_What you have to do_: Replace "Switch" with "Change" in the material, from the line with "1004x627 pixels. How" up to and including the last line, and write out only those lines with everything else unchanged. Leave the pictures out of your answer.

** begin **

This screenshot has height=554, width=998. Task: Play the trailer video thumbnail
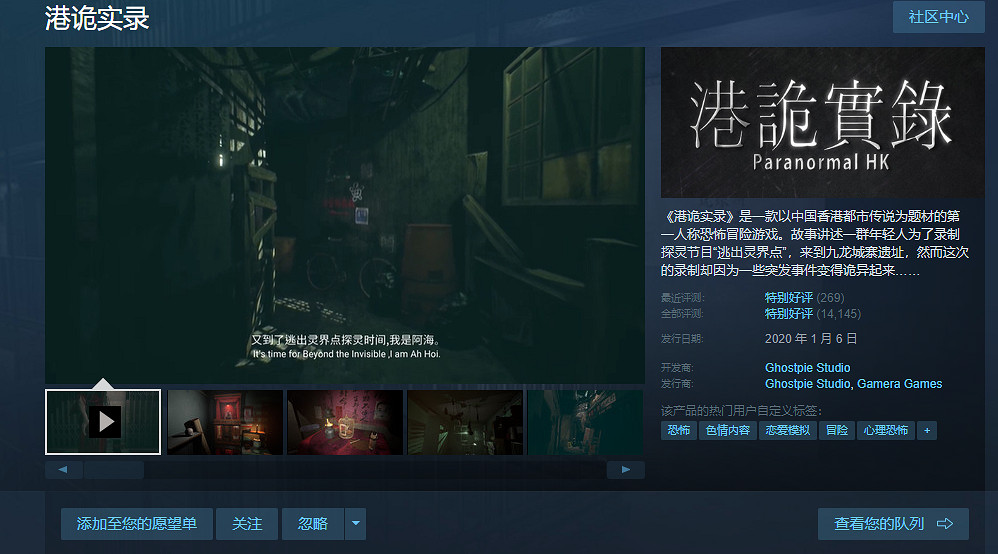(x=103, y=421)
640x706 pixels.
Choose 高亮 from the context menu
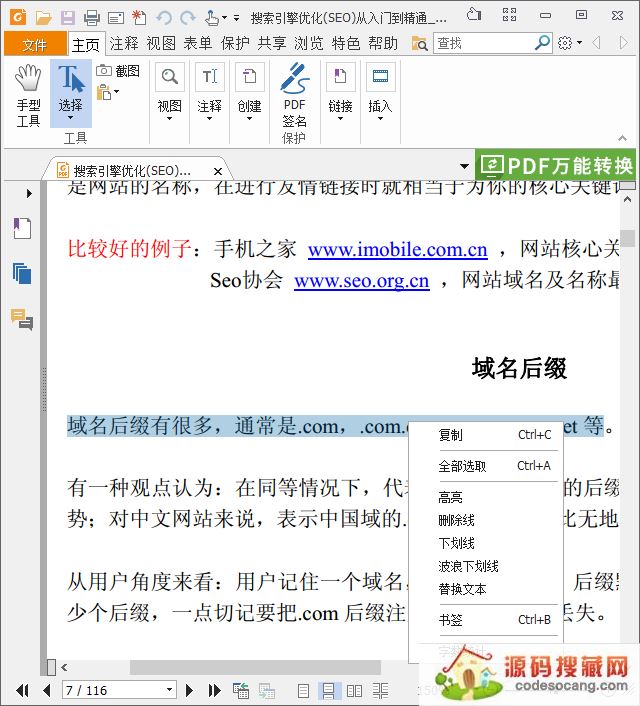[450, 497]
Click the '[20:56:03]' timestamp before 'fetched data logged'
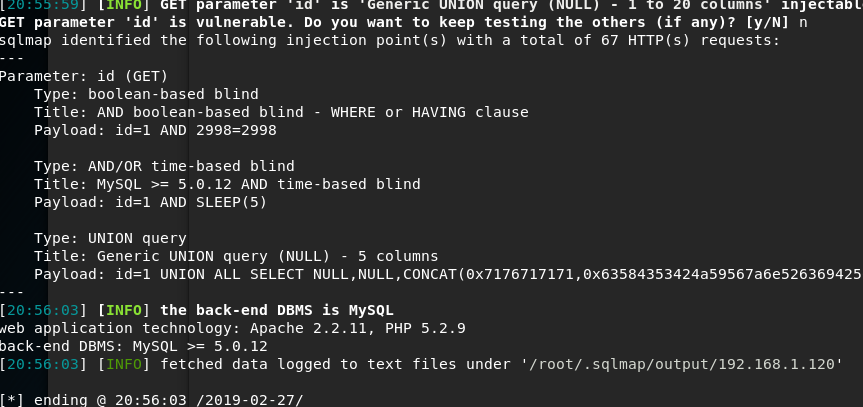The height and width of the screenshot is (407, 863). click(x=43, y=364)
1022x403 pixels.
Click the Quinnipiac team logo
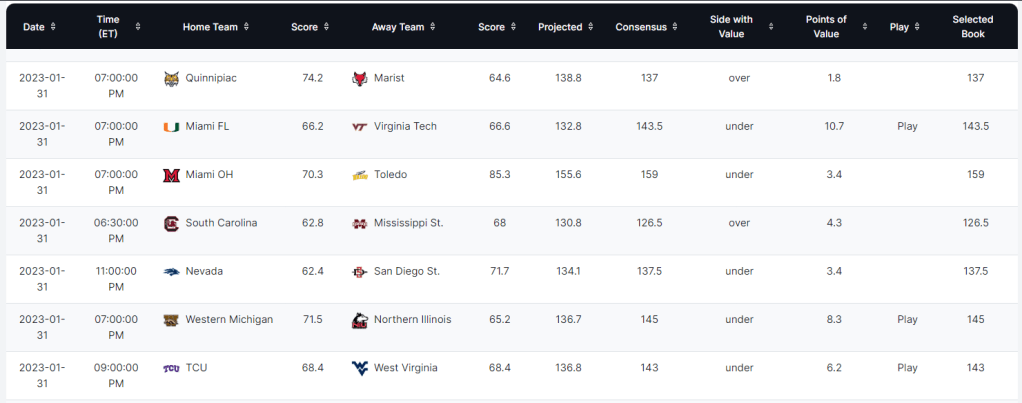[x=171, y=78]
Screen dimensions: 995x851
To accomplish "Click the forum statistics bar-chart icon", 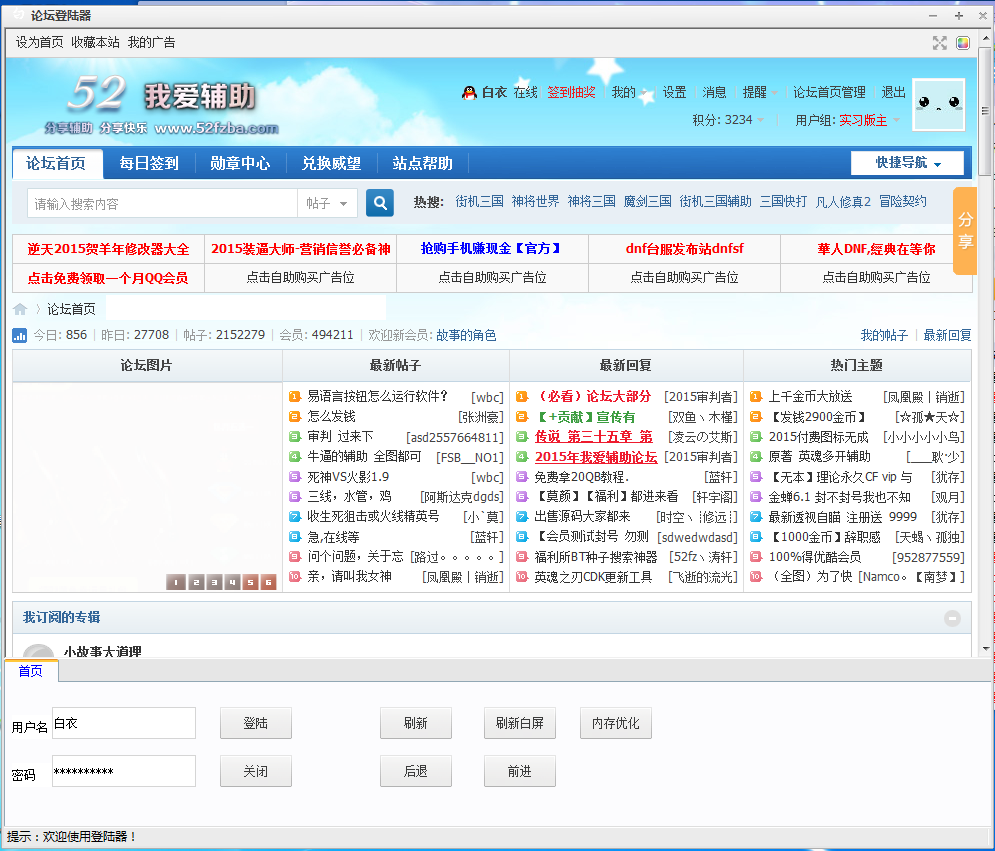I will pyautogui.click(x=20, y=335).
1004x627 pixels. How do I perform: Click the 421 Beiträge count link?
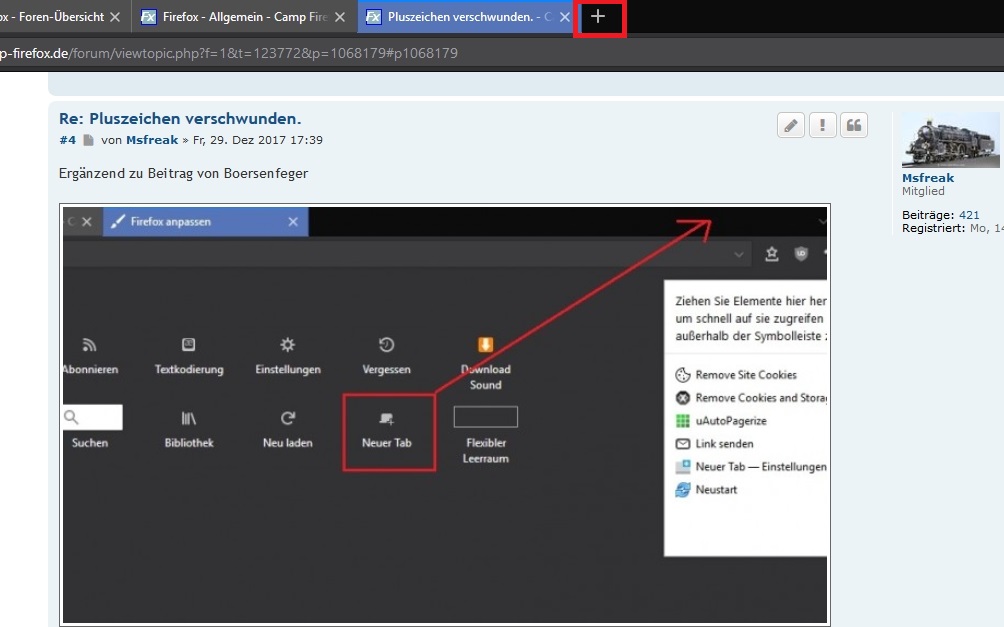(x=969, y=215)
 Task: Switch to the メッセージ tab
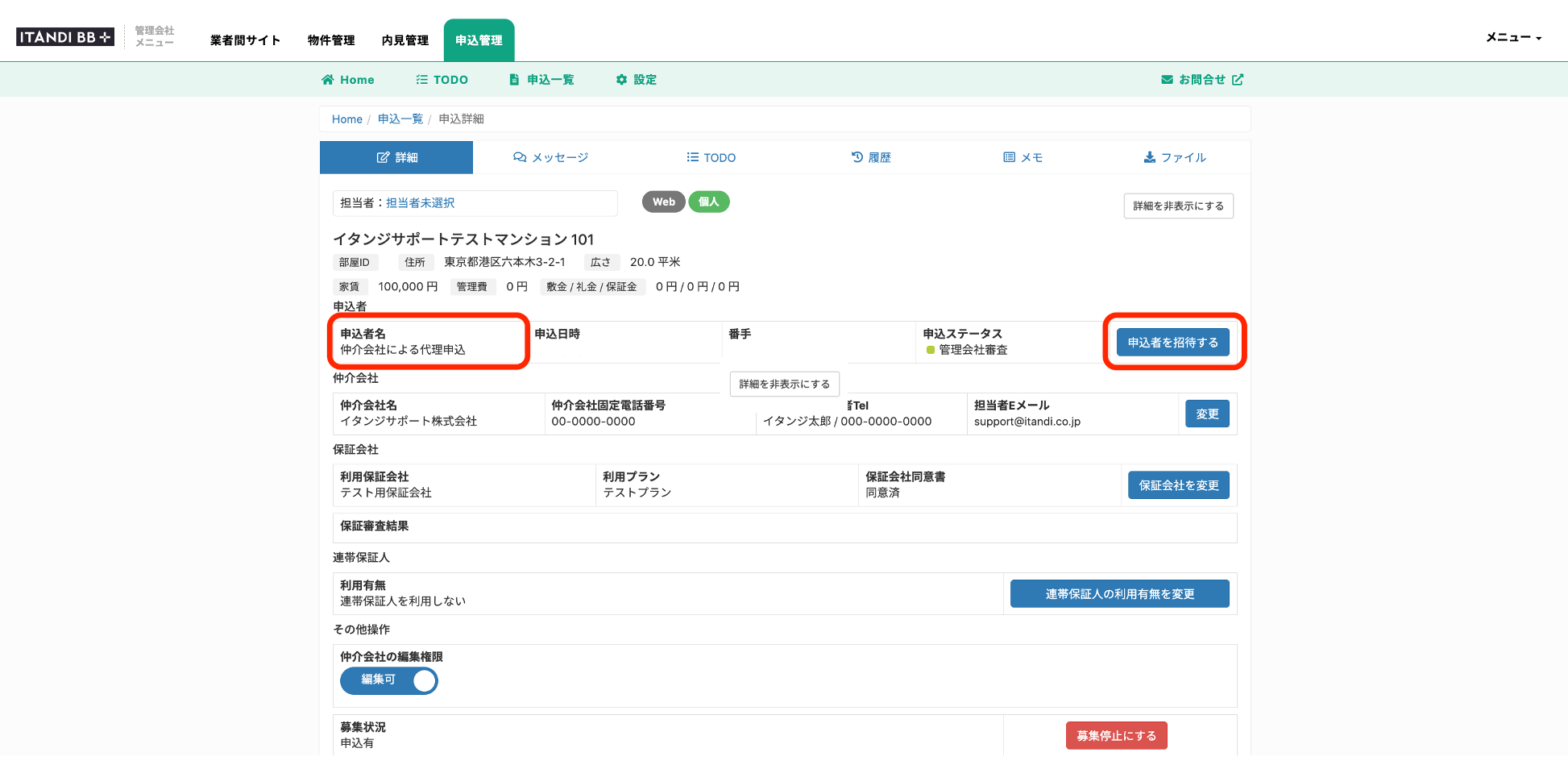pos(551,157)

** end **

_Exercise solution_:
1004x627 pixels. How do I perform: Click the 421 Beiträge count link?
(x=969, y=215)
 Task: Change to the メッセージ tab
pos(551,157)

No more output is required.